_Kutipan Sumber_:
········

Selasa, 01 Mei 2012

Pembodohan Massal Bernama Isu Pemanasan Global (17)

Catatan ini sangat panjang. Untuk mendapatkan pemahaman yang lebih baik, dan agar tidak terjadi kesalahpahaman atau kerancuan, sebaiknya bacalah dari awal sampai akhir secara berurutan. Jika waktumu kebetulan sempit, sebaiknya tidak usah membaca catatan ini, atau bacalah pada waktu luang saja. Mulailah membaca rangkaian catatan ini dari sini.

***

Seiring dengan itu, segelintir pihak yang mencoba melawan isu dan teori-teori mereka mengenai pemanasan global terus berusaha dibungkam, baik secara akademis sampai ancaman pembunuhan.

Dr. Tim Ball, misalnya, yang merupakan ahli klimatologi Kanada sekaligus mantan profesor di bidang klimatologi di University of Winnipeg, selama bertahun-tahun berusaha melawan teori dan isu-isu yang digulirkan seputar pemanasan global dengan mempertanyakan kesahihan teori-teorinya. Hasilnya, Dr. Tim Ball mendapatkan lima ancaman pembunuhan.

Kebencian nyata dari para pendukung isu pemanasan global terhadap Dr. Tim Ball semakin menjadi-jadi ketika ilmuwan ini menulis sebuah kolom yang dimuat di harian Kanada Free Press, berjudul Global Warming: The Cold Hard Facts?. Tulisan yang juga diposting oleh Drudge Report itu kemudian melahirkan banyak ancaman yang ditujukan kepada Dr. Tim Ball maupun keluarganya.

....
....

Well, saya tahu catatan ini sudah sangat panjang, tetapi catatan ini akan jauh lebih panjang lagi jika semua ketidakberesan menyangkut isu pemanasan global diungkapkan semua di sini. Intinya, sebagaimana yang telah kita pelajari di atas, teori atau isu pemanasan global memiliki sandaran yang rapuh, penuh skandal, bahkan memiliki indikasi sebagai upaya pembodohan massal.

Sekarang, pertanyaan krusialnya, mengapa ada sekelompok orang yang begitu mati-matian meneriakkan adanya pemanasan global? Apa sebenarnya motivasi mereka yang terus-menerus gembar-gembor mengenai adanya pemanasan global…?

Jawaban untuk pertanyaan itu telah disinggung sekilas pada awal catatan ini, bahwa isu pemanasan global menjanjikan keuntungan sekaligus kekuasaan. Bagi para segelintir “ilmuwan” yang tahu memanfaatkan peluang, isu pemanasan global adalah sarana yang efektif untuk memperoleh banyak dana penelitian dan dana-dana lainnya.

········

_Daftar_:
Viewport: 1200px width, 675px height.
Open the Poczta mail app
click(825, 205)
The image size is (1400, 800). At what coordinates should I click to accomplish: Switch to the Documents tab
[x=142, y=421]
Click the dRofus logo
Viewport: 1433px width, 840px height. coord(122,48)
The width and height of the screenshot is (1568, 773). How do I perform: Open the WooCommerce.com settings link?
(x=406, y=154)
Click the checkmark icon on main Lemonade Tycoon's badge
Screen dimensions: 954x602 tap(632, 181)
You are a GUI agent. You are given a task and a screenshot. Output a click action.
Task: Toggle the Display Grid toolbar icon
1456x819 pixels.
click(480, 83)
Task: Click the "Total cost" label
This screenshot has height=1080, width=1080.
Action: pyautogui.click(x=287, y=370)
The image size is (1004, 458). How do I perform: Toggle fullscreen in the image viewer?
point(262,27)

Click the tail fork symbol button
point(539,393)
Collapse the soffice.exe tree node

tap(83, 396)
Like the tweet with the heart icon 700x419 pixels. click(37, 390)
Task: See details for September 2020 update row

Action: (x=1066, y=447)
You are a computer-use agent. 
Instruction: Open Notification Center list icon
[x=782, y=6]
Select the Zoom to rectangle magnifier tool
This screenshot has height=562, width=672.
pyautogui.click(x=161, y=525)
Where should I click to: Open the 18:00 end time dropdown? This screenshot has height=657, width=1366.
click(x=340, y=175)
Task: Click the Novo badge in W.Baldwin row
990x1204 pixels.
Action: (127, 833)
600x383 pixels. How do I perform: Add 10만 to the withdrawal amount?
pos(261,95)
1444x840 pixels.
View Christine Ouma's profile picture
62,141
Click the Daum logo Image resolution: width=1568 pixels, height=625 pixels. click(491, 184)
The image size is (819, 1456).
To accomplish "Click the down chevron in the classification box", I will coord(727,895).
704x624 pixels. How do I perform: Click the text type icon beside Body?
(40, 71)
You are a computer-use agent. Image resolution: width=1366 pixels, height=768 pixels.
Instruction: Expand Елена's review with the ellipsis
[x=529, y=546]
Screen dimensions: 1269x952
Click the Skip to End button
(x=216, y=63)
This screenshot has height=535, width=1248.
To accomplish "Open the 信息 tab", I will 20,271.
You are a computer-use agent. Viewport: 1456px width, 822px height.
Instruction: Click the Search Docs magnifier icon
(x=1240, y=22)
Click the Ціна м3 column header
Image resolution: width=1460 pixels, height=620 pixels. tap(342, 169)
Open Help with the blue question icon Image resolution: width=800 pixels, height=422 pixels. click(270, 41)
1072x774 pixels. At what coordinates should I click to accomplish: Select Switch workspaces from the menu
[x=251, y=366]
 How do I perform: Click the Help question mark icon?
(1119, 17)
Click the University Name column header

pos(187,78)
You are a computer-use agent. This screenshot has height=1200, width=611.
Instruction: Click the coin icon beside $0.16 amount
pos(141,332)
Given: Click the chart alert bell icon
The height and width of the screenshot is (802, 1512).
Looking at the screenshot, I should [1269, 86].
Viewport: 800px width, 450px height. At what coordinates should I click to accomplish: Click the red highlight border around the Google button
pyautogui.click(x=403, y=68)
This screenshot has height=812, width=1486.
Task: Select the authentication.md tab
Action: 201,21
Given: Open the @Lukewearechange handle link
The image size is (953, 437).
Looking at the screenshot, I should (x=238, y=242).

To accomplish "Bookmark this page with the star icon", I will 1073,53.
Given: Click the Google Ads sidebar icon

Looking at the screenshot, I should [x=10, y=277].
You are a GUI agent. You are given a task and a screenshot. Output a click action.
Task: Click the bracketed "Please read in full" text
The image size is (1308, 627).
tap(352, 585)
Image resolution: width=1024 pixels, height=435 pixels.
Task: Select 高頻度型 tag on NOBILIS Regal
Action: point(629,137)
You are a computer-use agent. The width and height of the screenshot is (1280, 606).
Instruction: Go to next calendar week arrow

········

_Permintaan_:
(A) Tolong tulis ulang bagian catatan tentang isu pemanasan global tanpa perubahan apa pun, mulai dari "Sekarang, pertanyaan krusialnya, mengapa" sampai dengan "adanya pemanasan global…?".
(B) Salin ulang baris-baris pada daftar di atas tanpa perubahan, dari baris paling awal daftar sampai dengan baris yang memuat "(x=406, y=154)".

_Jawaban Latihan_:
(A)
Sekarang, pertanyaan krusialnya, mengapa ada sekelompok orang yang begitu mati-matian meneriakkan adanya pemanasan global? Apa sebenarnya motivasi mereka yang terus-menerus gembar-gembor mengenai adanya pemanasan global…?

(B)
Viewport: 1200px width, 675px height.
Open the Poczta mail app
click(825, 205)
The image size is (1400, 800). At what coordinates should I click to accomplish: Switch to the Documents tab
[x=142, y=421]
Click the dRofus logo
Viewport: 1433px width, 840px height. coord(122,48)
The width and height of the screenshot is (1568, 773). How do I perform: Open the WooCommerce.com settings link?
(x=406, y=154)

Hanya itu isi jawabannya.